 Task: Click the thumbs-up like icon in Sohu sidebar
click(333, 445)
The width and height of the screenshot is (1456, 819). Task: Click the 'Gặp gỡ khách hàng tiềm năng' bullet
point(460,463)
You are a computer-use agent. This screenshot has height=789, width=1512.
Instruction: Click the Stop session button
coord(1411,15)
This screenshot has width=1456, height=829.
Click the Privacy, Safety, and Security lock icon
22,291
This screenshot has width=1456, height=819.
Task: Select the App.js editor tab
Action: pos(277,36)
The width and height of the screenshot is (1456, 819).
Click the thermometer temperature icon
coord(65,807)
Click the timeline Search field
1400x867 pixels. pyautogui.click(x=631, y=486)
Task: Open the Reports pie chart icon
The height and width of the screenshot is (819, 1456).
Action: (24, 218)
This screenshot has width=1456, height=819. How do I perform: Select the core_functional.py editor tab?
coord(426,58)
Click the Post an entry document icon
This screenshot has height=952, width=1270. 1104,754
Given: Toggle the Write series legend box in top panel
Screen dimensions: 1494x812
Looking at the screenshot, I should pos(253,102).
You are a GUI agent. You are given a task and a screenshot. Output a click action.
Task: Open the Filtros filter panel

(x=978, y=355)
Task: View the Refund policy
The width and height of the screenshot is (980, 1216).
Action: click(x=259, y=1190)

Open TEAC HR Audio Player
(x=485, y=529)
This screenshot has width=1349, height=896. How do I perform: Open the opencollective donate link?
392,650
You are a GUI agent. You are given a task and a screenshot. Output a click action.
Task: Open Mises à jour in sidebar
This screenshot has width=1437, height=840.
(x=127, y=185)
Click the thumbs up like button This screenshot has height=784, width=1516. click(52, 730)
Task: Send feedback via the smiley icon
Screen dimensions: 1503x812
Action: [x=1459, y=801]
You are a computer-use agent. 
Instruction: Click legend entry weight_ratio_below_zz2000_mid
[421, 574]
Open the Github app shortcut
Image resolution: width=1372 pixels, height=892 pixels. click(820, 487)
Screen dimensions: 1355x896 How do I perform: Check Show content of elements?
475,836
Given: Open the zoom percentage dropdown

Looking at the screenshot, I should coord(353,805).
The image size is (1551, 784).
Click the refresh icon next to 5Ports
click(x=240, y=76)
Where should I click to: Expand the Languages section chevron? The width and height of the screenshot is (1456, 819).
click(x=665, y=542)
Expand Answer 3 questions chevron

Activity >> Restate word for word the lines from the one holding "Click the thumbs up" to the end of the listing, both ends included, and nothing more.

Reply >>
Click the thumbs up like button This screenshot has height=784, width=1516. click(52, 730)
Task: Send feedback via the smiley icon
Screen dimensions: 1503x812
Action: [x=1459, y=801]
You are a computer-use agent. 
Instruction: Click legend entry weight_ratio_below_zz2000_mid
[421, 574]
Open the Github app shortcut
Image resolution: width=1372 pixels, height=892 pixels. click(820, 487)
Screen dimensions: 1355x896 How do I perform: Check Show content of elements?
475,836
Given: Open the zoom percentage dropdown

Looking at the screenshot, I should coord(353,805).
The image size is (1551, 784).
Click the refresh icon next to 5Ports
click(x=240, y=76)
Where should I click to: Expand the Languages section chevron? The width and height of the screenshot is (1456, 819).
click(x=665, y=542)
Expand Answer 3 questions chevron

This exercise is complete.